**PASSAGE PROVIDED:**
I finished the preparations! Yay, now I can search the web but before I started, I went though that website and read more on the tent.


First, the prices are 70% off retail (wow!) and are now easily comparable to a local purchase even with shipping. Other than these tents massive and you'll need lots of room to set one of these tents up, there are very few local tents that can provide all these features at the cost Vango is offering them. But that's because Vango is trying to "dump" the tents where they don't impact their core business (like U.S & Canada). There's nothing wrong with that and they do seem to be worth the cost and effort if they meet your need.

This is also a very unusual design in that first the Exterior enclosed fly is set up first, then several tent "rooms" are set up inside. This is also unusual because it's set up like an apartment, definitely not a simple design. Each tent is a separate bedroom. Talk about complicated, but if you don't mind the expanse and the number of people required to set this up (2, or 3 would be better), then the price can't be beat since a 70% discount will keep the taxes low and help defray the cost of shipping if you pick the cheapest shipping method possible. I hope you don't need it soon.

**EXERCISES TO COMPLETE:**
• 1. According to the post about Vango tents, how much below retail are the tents priced?
• 2. Write what comes next in the post about Vango tents, beginning after its final sentence.
The rows below come from a separate source and are unrelated to the post about Vango tents.

**EXCERPTED DATA:**
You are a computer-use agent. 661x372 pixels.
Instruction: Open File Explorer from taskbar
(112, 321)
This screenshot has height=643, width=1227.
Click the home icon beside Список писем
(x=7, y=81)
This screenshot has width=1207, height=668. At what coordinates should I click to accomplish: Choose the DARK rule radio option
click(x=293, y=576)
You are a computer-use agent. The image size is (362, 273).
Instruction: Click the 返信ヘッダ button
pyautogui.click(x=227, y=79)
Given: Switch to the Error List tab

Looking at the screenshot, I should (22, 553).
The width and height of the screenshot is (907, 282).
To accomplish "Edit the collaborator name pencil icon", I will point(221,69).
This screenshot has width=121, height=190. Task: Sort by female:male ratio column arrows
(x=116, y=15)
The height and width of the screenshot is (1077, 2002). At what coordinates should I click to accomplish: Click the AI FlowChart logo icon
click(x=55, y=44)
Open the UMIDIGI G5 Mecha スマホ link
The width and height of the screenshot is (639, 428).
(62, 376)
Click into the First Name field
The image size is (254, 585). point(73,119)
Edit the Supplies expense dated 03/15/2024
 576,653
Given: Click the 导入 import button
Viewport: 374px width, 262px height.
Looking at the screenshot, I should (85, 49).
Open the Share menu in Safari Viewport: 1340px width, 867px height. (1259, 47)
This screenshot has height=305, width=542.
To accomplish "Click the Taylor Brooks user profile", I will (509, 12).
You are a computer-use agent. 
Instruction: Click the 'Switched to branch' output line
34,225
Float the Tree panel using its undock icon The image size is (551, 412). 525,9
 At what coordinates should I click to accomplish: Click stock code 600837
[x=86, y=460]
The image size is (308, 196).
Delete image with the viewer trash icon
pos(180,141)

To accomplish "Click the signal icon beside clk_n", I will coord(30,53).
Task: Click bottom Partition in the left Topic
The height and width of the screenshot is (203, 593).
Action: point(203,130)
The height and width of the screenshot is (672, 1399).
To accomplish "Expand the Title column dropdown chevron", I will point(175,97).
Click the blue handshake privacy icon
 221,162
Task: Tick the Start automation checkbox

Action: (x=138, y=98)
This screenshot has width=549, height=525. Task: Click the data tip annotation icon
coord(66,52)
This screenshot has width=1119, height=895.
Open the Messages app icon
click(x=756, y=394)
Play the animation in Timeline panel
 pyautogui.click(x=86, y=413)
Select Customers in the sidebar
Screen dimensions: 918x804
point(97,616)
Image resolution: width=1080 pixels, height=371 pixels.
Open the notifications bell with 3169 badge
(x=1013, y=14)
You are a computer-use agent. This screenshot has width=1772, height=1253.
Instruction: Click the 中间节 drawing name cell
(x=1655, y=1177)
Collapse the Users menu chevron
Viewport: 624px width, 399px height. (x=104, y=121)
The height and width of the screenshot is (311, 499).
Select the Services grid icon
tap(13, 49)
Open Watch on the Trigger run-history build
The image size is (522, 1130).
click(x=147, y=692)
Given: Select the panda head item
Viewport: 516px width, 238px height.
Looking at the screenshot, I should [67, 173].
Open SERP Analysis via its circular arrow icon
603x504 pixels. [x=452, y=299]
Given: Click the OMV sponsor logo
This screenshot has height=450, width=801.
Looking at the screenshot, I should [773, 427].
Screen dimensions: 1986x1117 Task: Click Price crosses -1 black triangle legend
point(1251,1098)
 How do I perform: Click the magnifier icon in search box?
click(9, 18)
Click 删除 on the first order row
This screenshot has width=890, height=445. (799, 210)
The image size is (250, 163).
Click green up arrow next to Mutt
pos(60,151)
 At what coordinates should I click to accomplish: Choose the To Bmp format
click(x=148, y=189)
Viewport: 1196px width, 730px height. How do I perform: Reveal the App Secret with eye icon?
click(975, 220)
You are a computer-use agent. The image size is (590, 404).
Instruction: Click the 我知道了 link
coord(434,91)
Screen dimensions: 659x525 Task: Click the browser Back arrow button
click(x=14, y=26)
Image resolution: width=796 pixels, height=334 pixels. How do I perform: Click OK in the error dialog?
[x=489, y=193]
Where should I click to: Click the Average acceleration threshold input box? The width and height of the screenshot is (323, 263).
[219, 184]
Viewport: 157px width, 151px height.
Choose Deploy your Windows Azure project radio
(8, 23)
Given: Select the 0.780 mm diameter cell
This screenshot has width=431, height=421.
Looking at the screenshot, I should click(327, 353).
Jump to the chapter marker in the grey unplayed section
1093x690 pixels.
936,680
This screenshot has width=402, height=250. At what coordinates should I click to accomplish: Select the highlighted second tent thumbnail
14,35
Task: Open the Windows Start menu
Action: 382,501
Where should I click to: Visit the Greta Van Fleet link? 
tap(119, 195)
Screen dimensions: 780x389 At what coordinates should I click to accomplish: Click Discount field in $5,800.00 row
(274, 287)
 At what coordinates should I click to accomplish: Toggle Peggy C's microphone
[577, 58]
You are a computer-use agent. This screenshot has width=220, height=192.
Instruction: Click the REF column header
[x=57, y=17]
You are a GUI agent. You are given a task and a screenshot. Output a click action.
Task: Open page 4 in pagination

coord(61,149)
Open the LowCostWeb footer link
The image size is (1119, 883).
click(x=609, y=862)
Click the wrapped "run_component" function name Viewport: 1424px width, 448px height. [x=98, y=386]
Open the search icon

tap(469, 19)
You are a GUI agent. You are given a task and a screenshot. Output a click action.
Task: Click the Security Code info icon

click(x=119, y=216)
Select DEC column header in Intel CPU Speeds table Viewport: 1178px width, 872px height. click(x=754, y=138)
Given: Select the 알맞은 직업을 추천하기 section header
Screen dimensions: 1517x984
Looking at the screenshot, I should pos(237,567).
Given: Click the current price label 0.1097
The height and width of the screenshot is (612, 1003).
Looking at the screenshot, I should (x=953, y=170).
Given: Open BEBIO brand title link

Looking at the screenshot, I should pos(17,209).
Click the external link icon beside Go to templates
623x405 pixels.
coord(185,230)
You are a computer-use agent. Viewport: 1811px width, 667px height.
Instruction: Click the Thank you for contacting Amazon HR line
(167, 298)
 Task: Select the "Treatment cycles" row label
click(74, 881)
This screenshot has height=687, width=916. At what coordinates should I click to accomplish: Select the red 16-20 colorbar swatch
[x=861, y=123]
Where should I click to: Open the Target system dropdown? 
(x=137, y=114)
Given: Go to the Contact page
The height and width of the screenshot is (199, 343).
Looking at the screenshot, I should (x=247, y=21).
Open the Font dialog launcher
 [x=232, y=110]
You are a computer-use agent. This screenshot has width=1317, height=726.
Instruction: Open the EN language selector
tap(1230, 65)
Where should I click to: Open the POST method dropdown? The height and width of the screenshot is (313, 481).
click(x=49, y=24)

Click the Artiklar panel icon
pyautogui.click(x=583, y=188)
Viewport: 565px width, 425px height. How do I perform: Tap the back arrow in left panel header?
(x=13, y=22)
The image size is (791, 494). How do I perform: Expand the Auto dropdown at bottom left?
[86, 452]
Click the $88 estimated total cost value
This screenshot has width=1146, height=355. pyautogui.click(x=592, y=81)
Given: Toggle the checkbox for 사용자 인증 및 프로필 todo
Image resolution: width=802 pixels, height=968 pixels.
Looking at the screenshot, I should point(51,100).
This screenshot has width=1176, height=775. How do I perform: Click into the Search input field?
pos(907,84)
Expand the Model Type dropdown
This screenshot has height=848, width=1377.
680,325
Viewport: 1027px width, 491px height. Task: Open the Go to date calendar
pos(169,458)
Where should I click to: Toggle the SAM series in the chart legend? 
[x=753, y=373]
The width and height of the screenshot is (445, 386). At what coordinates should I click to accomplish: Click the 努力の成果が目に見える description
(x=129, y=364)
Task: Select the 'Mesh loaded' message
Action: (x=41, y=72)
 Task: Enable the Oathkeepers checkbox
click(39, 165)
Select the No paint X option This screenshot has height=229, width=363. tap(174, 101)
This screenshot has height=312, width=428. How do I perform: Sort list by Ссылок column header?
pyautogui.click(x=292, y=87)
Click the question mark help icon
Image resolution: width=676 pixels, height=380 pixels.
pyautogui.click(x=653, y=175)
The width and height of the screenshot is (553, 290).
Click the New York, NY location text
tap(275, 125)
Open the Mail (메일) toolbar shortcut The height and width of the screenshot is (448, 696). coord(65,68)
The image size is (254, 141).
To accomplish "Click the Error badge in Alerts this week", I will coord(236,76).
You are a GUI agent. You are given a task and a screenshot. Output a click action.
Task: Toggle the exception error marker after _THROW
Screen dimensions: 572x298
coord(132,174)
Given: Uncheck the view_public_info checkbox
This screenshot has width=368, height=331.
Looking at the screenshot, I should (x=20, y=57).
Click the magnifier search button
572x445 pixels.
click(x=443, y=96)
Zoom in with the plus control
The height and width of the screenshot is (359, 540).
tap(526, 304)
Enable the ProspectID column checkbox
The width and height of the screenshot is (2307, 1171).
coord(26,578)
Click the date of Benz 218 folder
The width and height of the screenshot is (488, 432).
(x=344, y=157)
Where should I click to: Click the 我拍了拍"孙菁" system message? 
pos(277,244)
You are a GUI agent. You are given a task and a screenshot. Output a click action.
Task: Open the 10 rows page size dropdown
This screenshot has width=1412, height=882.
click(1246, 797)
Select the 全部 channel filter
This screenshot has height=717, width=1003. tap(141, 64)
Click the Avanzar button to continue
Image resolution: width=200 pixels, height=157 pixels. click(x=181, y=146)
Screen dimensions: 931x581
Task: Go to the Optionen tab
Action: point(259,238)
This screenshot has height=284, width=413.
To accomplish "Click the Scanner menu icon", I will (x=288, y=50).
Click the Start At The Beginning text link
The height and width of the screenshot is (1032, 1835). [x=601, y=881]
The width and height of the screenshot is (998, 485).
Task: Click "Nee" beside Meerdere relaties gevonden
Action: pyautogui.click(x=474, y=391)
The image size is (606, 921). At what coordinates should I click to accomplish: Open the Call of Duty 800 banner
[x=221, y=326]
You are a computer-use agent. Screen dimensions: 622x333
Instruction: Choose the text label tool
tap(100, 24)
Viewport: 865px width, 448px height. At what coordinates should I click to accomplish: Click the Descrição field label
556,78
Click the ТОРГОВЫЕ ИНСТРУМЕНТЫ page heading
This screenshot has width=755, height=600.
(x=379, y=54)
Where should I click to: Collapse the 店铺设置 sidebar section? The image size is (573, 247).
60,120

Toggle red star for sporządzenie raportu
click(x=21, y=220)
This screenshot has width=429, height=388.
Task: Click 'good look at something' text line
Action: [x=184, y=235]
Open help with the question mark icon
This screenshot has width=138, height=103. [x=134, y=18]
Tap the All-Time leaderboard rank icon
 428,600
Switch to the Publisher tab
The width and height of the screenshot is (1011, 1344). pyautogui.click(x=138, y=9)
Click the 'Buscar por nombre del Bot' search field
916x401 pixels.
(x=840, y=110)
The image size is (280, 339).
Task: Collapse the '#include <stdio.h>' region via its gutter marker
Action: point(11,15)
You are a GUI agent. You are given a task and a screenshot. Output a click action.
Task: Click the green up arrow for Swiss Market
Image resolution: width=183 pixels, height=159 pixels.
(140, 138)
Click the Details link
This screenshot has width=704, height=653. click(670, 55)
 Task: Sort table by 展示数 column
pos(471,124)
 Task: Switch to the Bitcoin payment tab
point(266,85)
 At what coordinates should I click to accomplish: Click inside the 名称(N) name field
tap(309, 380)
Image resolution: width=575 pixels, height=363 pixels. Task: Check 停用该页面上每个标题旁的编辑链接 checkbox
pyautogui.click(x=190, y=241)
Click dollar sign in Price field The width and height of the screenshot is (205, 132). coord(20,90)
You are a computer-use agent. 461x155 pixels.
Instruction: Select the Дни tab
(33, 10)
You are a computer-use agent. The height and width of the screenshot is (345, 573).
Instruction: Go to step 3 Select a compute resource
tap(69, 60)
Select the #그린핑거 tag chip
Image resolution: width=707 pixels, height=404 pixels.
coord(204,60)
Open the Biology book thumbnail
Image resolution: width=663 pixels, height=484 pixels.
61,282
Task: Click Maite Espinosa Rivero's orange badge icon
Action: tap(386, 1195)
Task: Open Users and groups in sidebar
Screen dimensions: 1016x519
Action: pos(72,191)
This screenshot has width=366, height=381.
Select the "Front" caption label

**ANSWERS:**
• 1. The prices are 70% off retail.

• 2.
This type of tent is called an expedition tent. Meant for long term occassional use for a lot of people at a time. If this is what your family of 5 needs, make sure you thoroughly investigate where you are going to set this up. You'll need to ask for a site that can support a tent of that size. This is definitely not for the weekender style of camping (setting this up in the rain and you are gonna be wet by the time you finish - expect a long setup time.

For the price you get, do not expect future support. Shipping it back for a warranty repair won't be worth it. Try and take care of it best you can and leave it at that.

Sorry this has turned in to a review. My summary is it will work just fine for a family that wants to take their house with them, just know campgrounds might be hard to find but be sure the location knows you're coming and they can accomodate you. The rest of it - construction, features, materials, etc. all seem comparable, you just have more of it than most tents meaning when not used, will require a larger than normal storage area and it will be heavier than most tents. But it could be worse, it could be made with canvas and you'd never be able to lift that much material.


----------



## Tam631 (Apr 14, 2011)

Art, I appreciate the review. Sadly, I received an email from the outlet group, they are all sold out.  

Sounds like we'd need an expedition type tent, as we are staying in 1 place for a long time, a nd we have a lot of people to house for that time. As we are mainly setting this up at the church camp... We get an RV type of site with electric... I hope.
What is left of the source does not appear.